I had this all too common problem hit me this weekend, but this was happening on my ADFS server, which I unfortunately was rebuilding. The most common reasons as you know have to do with some misconfigured Kerberos setting, or with using some name other than the server name for a web application (the ‘ol disable loopback scenario). This one is different though, and is specific to an ADFS server so I thought I’d capture it for future reference.
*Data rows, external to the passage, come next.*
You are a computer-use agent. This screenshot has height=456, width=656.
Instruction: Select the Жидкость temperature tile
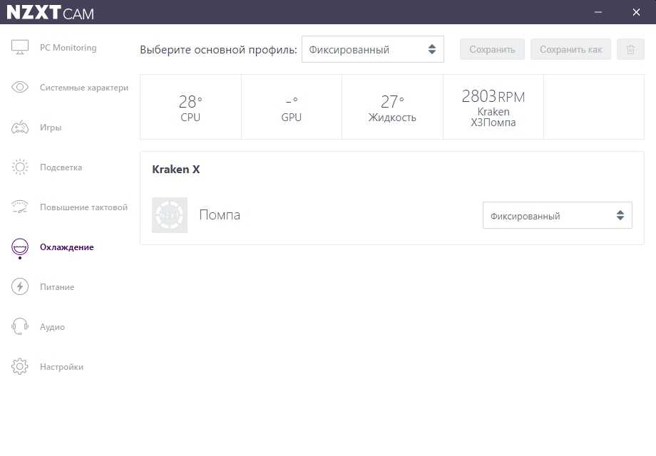392,107
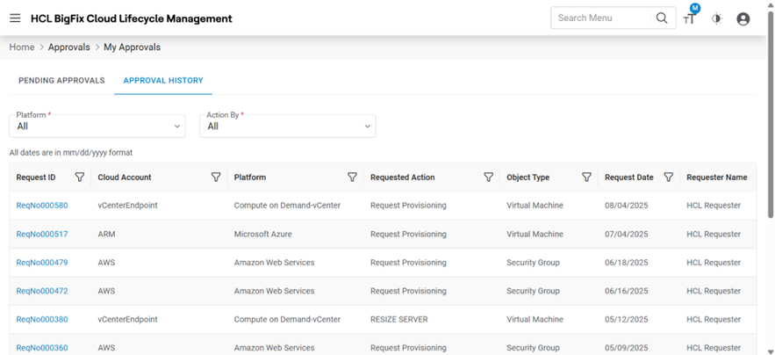Filter the Request ID column
Image resolution: width=775 pixels, height=355 pixels.
(x=80, y=178)
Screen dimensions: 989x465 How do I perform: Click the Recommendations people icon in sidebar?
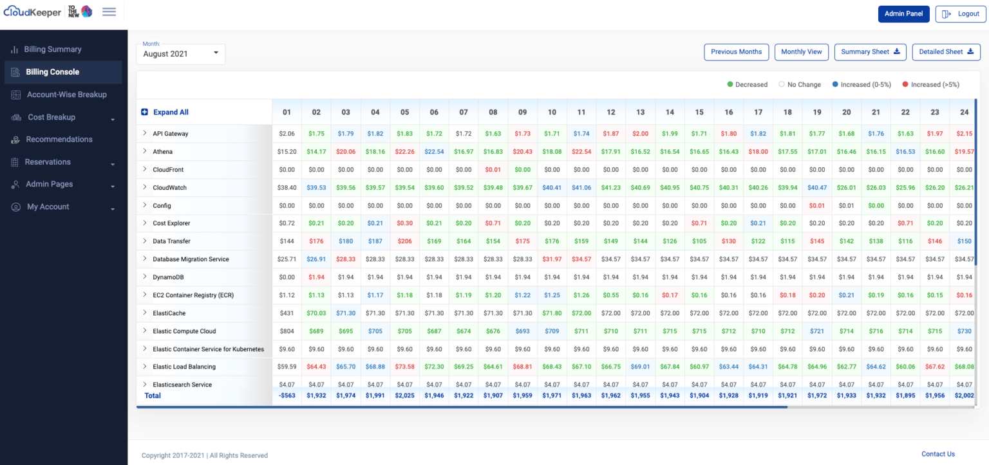pos(14,139)
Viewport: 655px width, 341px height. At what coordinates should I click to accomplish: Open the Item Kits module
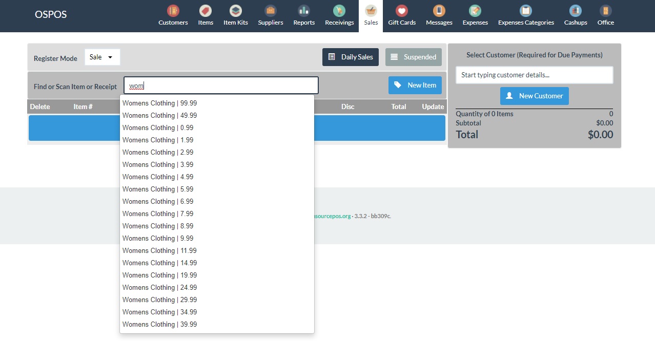[x=235, y=16]
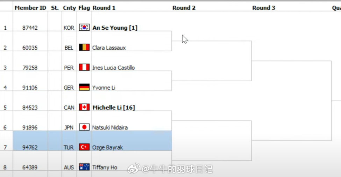Click row number 3 cell
341x177 pixels.
(x=5, y=68)
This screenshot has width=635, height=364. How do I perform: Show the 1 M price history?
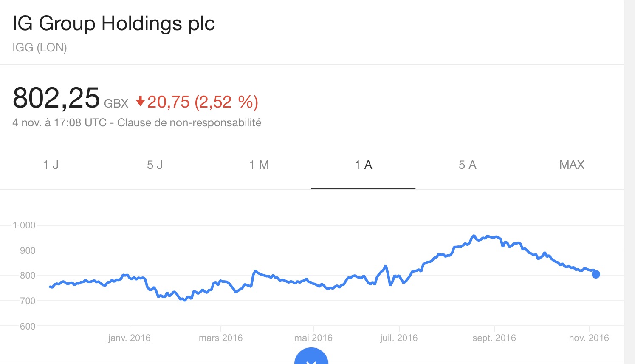coord(259,165)
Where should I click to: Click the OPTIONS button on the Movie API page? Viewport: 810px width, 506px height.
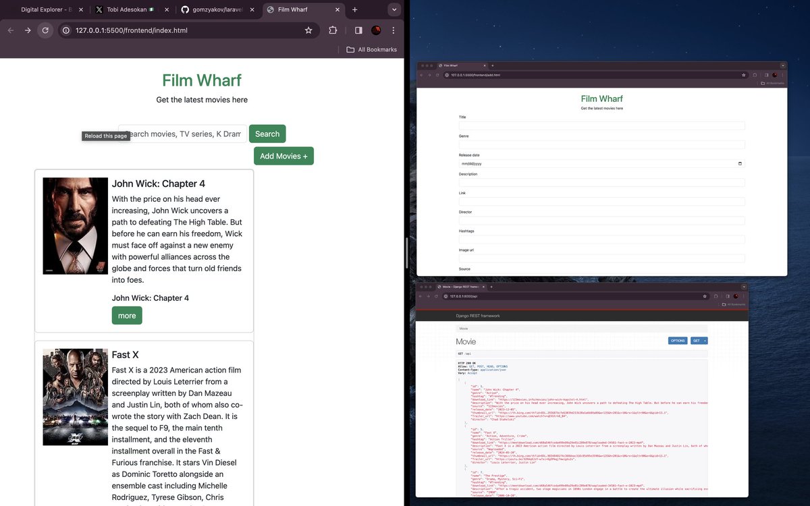(678, 341)
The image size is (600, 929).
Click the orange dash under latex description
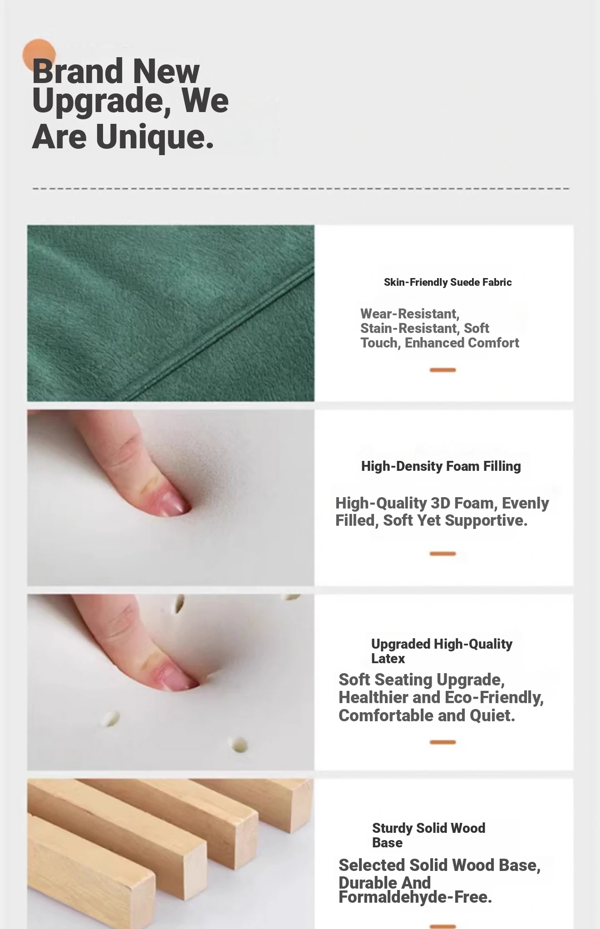(x=443, y=742)
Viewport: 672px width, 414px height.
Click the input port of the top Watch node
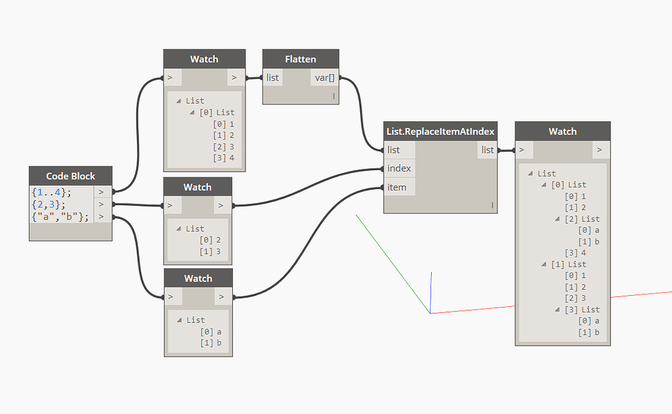[170, 77]
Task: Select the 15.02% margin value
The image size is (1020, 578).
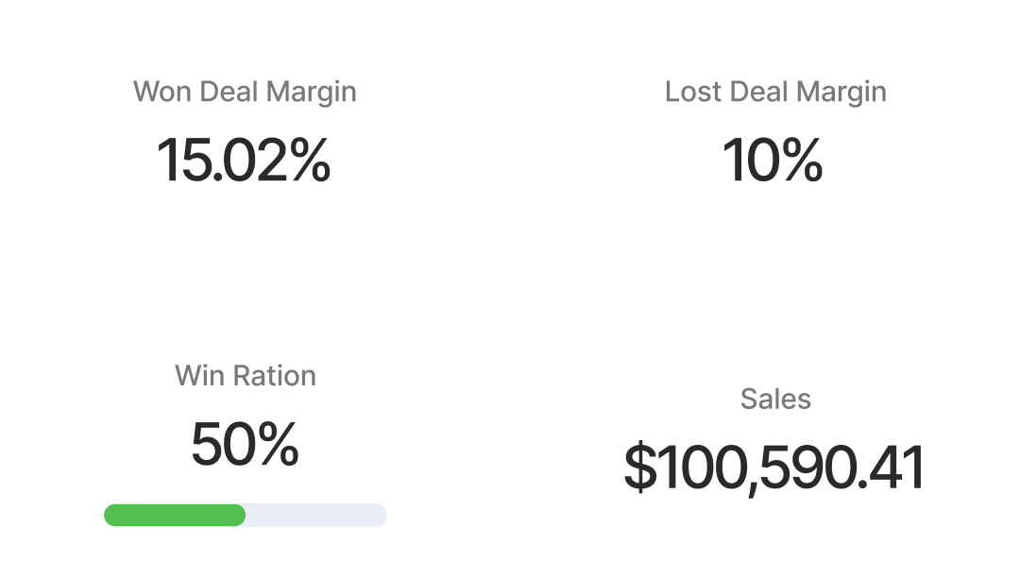Action: [244, 161]
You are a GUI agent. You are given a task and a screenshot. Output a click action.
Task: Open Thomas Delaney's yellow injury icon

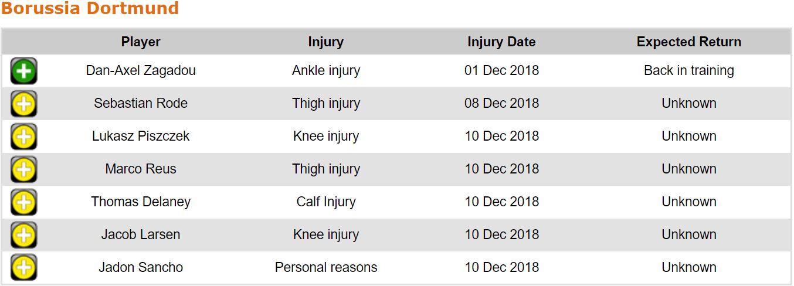click(23, 203)
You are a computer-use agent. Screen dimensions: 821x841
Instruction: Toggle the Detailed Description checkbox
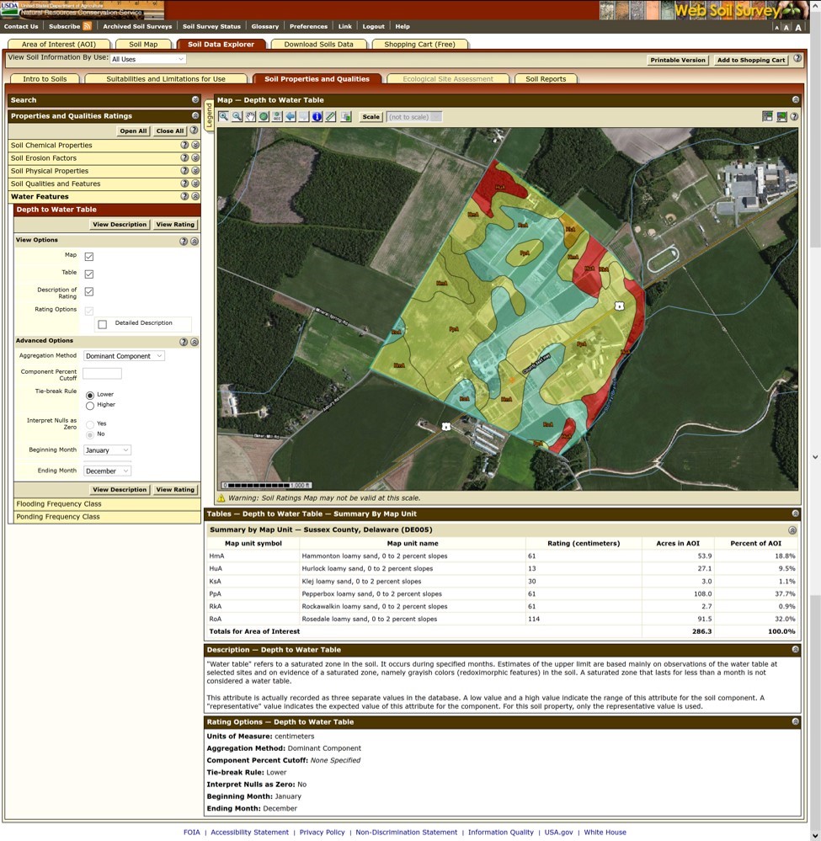tap(103, 324)
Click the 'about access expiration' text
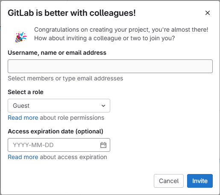The image size is (220, 195). [x=73, y=157]
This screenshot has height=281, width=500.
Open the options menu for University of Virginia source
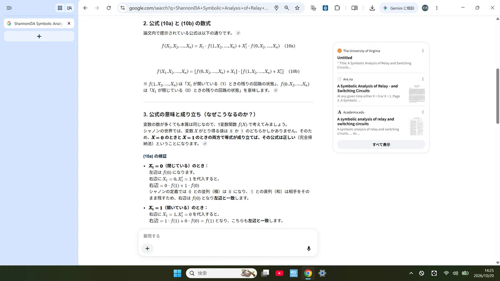tap(423, 51)
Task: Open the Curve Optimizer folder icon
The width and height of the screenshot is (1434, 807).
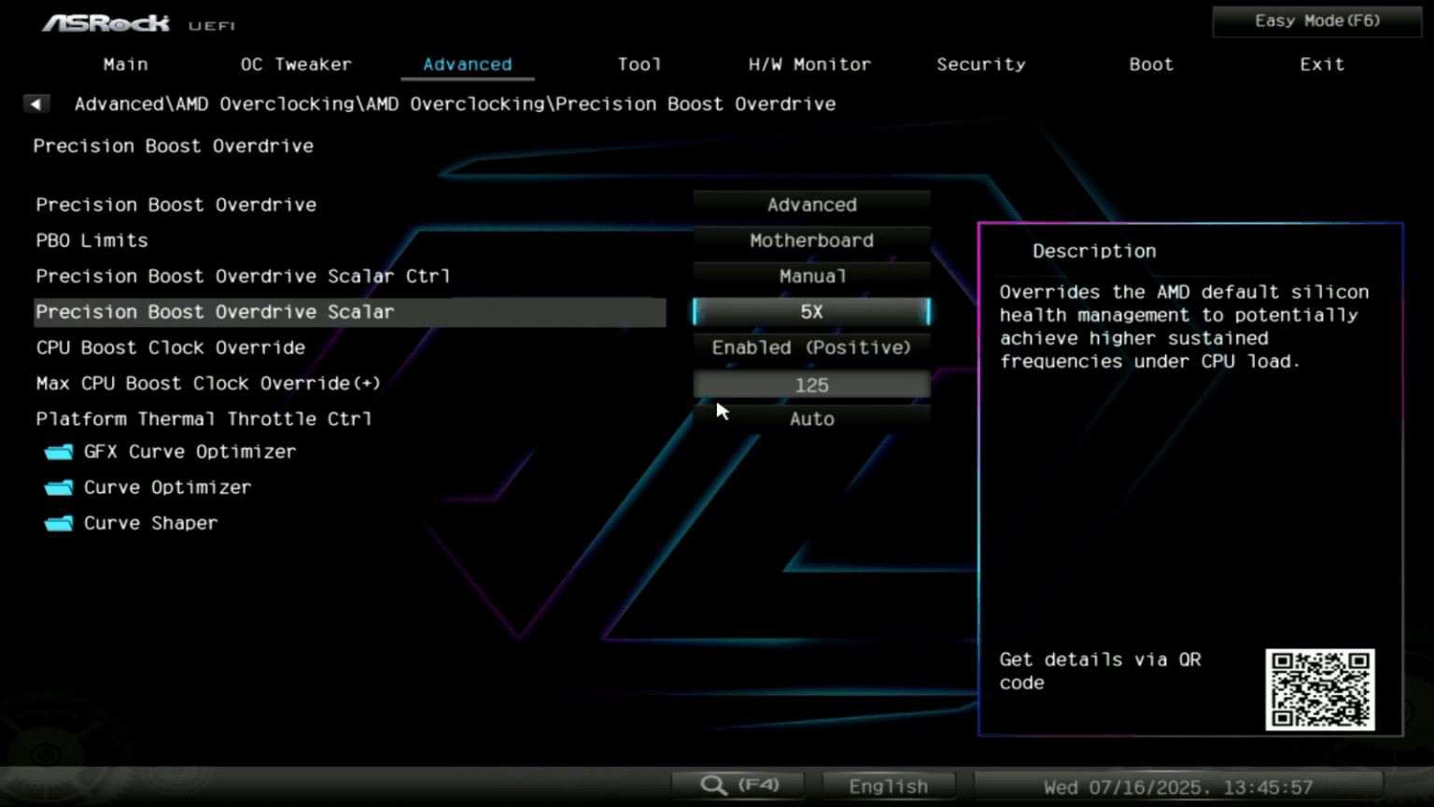Action: 59,488
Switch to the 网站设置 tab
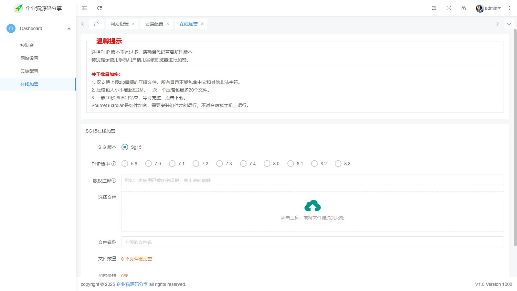This screenshot has height=291, width=517. (119, 24)
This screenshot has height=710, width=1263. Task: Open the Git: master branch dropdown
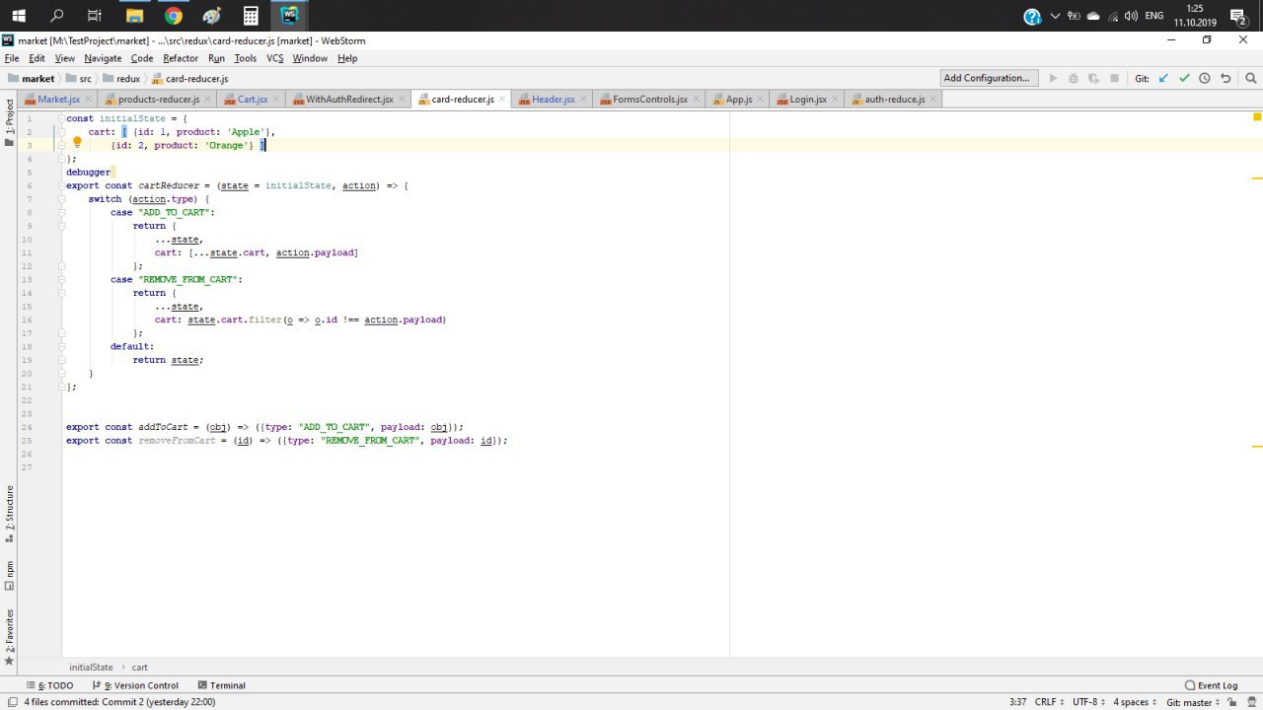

AD FS 2.0 is actually pretty good about writing problems to the event log. When you open the Event Viewer you will see a separate node for AD FS 2.0 so look in there. In this particular case I did end up finding the culprit in there, it just took a fairly long time because it seems like there’s so many different things that can give you the dreaded three login prompts anymore. Long story short, when I configured my ADFS server, I a) configured it to run as a domain account and b) I used a certificate I created just for ADFS for token signing. The problem as it turns out is that the service account I used for ADFS did not have rights to the private key for my token signing certificate. That, of all things, caused the 3 login prompts, which in interesting, amazing and frustrating all at the same time. To grant rights to the service account to the private key for the cert, you need to run the MMC, add the Certificates snap-in for the Local Computer, open up the Personal node, right-click on the token signing certificate and choose the Manage Private Key menu. From there you can get to a Security tab where you can add your ADFS service account with at least read rights to the private key.
Hope this saves someone some time down the road.